Days of Celebration
The first Sunday in October is World Communion Sunday and the day we participate in our denomination’s annual Peacemaking Offering. The last Sunday is Reformation Sunday, a day to recall the Protestant revolution of the late 15th and early 16th centuries. The final day of the month is Halloween, the evening before All Saints’ Day. Each of these days is a reminder of an indispensable element and a cause for celebration in our identity as Christians.
The first is that the church is a worldwide body at the center of whose calling is the work of peacemaking. We are part of a fellowship of more than a billion people who have been touched by the power of God’s love and healing and who in turn, by sheer grace, are able to offer that love and healing to others. There is a feeling of strength and joy in the awareness that we are part of a community so large; a feeling of excitement and humility that we are challenged to think and act within a perspective that stretches far beyond our provincial concerns; a feeling of gratitude that we can recognize and celebrate our interdependence as a reality that draws us out of ourselves and into one another as true brothers and sisters.
The second day, Reformation Sunday, reminds us that other men and women who were giants of intellect and courage and self-sacrifice prepared the way long ago for the privilege we have of understanding ourselves as part of the priesthood of all believers, that is, as people who can directly invite God’s Spirit into the intimacy of our individual and communal lives as we interpret God’s written word, the Bible, and God’s living Word, Jesus Christ, for ourselves. We are invited into the adventure of reading the Bible (sola scriptura!) and living out its words (sola fide!) without the interference of religious elitists who would seek to control our thinking. Or as Paul put it, “for freedom Christ has set us free.”

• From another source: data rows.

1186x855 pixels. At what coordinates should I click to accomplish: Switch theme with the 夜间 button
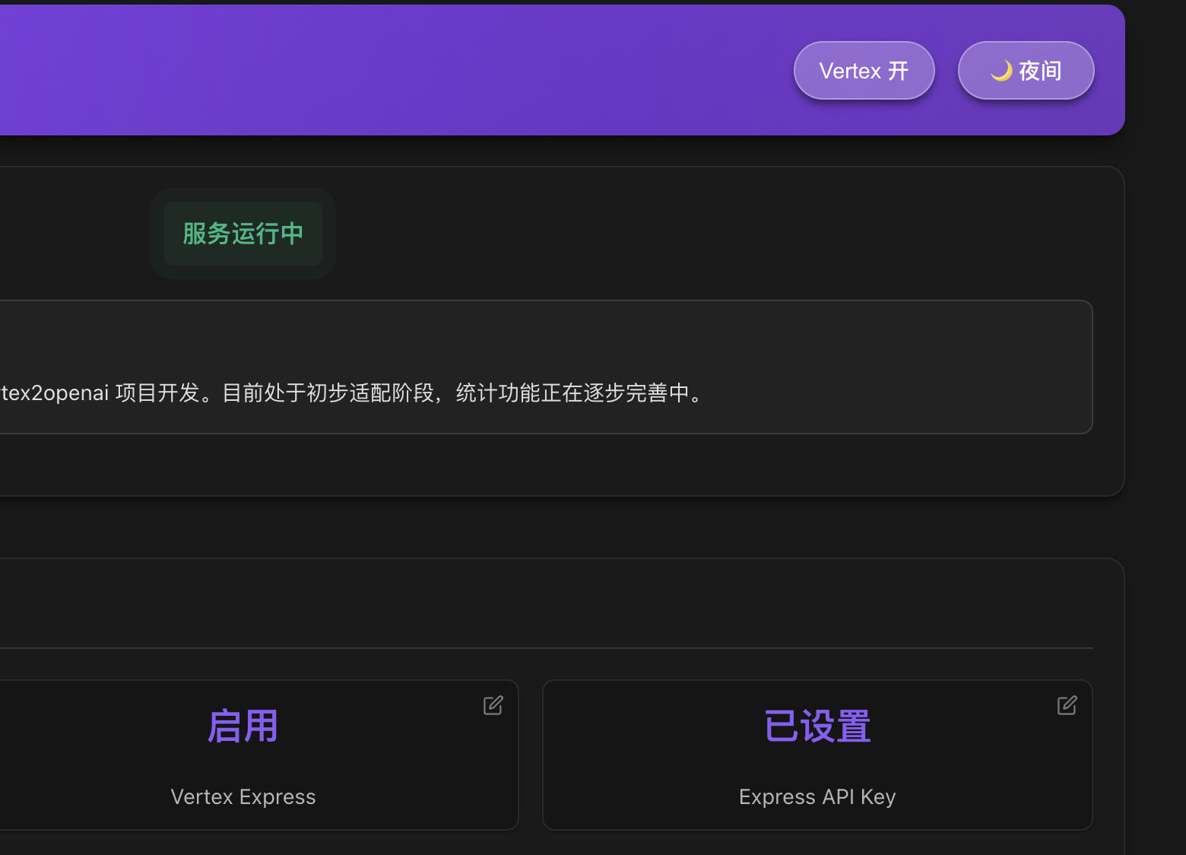[x=1026, y=71]
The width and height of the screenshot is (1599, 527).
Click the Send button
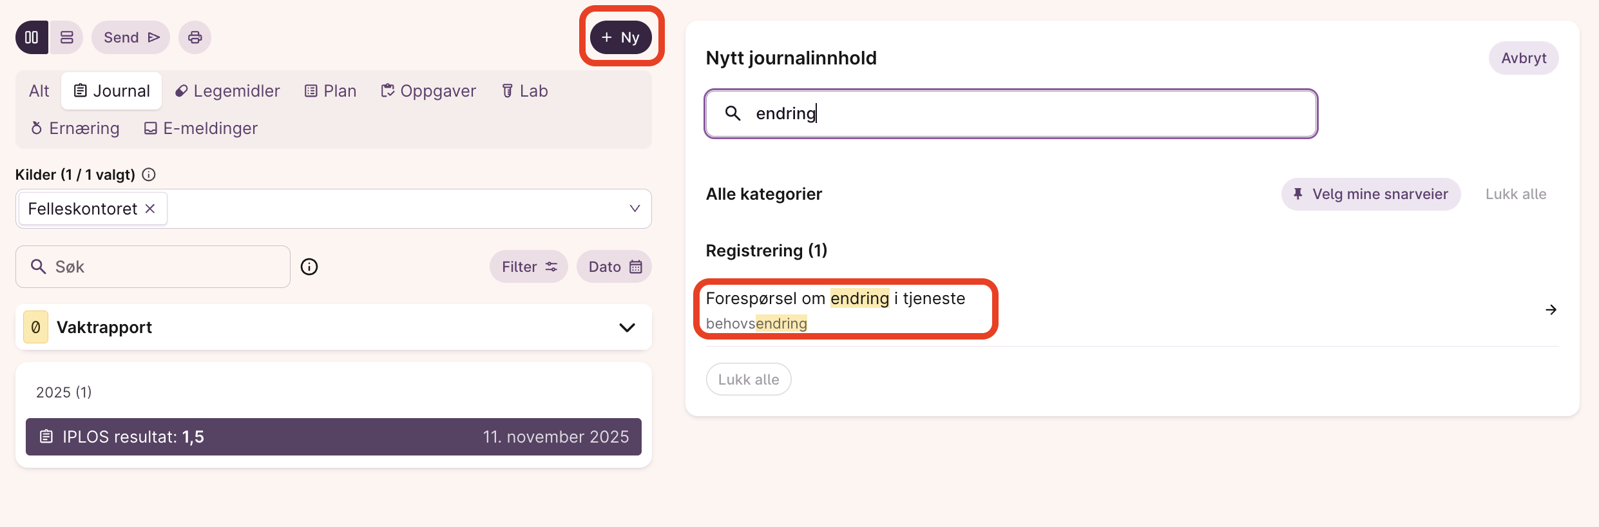click(131, 37)
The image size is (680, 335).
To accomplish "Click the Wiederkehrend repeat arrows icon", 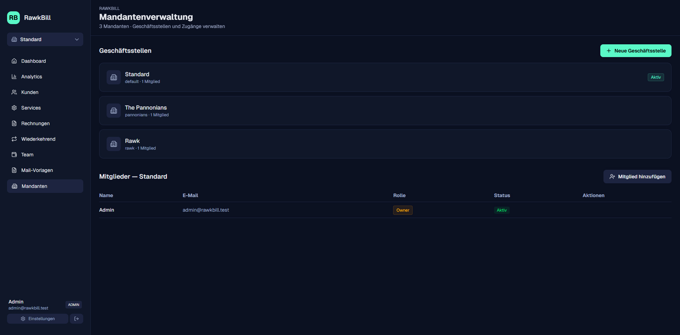I will pyautogui.click(x=14, y=139).
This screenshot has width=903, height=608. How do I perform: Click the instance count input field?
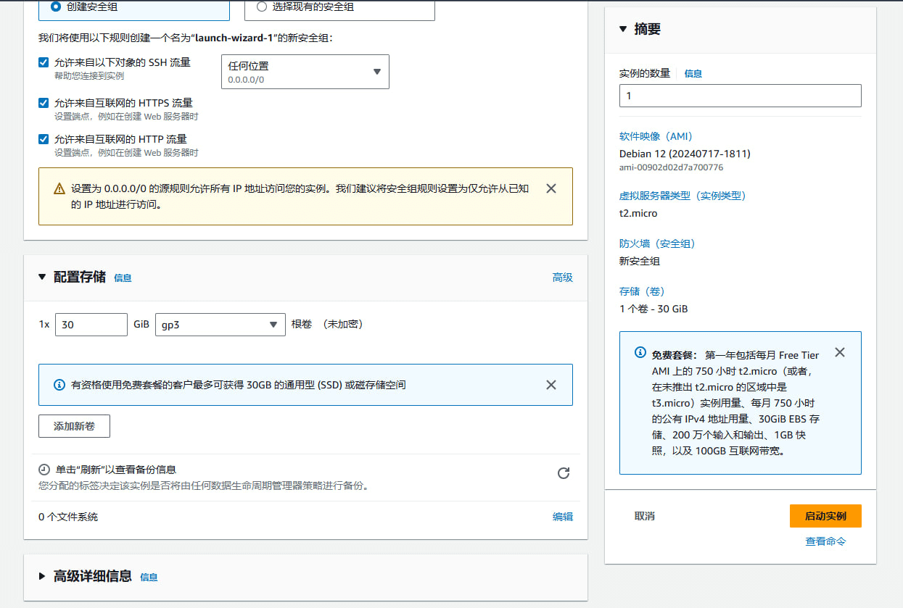coord(740,95)
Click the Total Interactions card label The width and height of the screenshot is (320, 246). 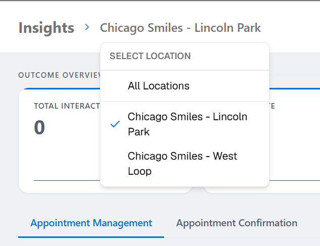pyautogui.click(x=67, y=106)
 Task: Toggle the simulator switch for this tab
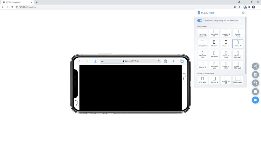click(x=200, y=20)
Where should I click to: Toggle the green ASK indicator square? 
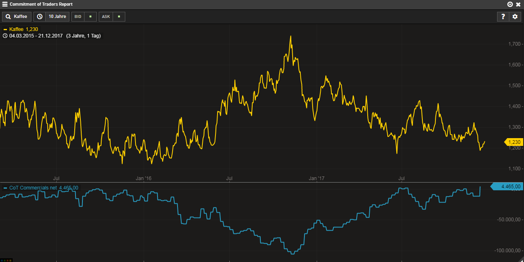pyautogui.click(x=119, y=17)
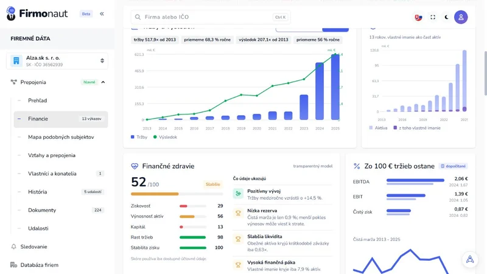The image size is (487, 274).
Task: Open the user profile avatar menu
Action: tap(461, 17)
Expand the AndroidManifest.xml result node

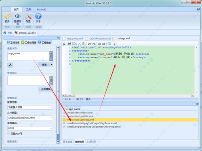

The third day, Halloween, was originally intended as a day of preparation for remembering the spirits of faithful Christians whose earthly journeys have come to an end, but who have bequeathed to us their examples of steadfastness and hope in Christ. We remember that we have been nurtured in our faith by others.
These three days in October are special gifts to celebrate. They remind us that God wills peace for all people, that others have struggled for our right to study and know that will, and that we walk in the footsteps of forebears who have kept the faith for our sake. Thank God that we find our identity in such a community!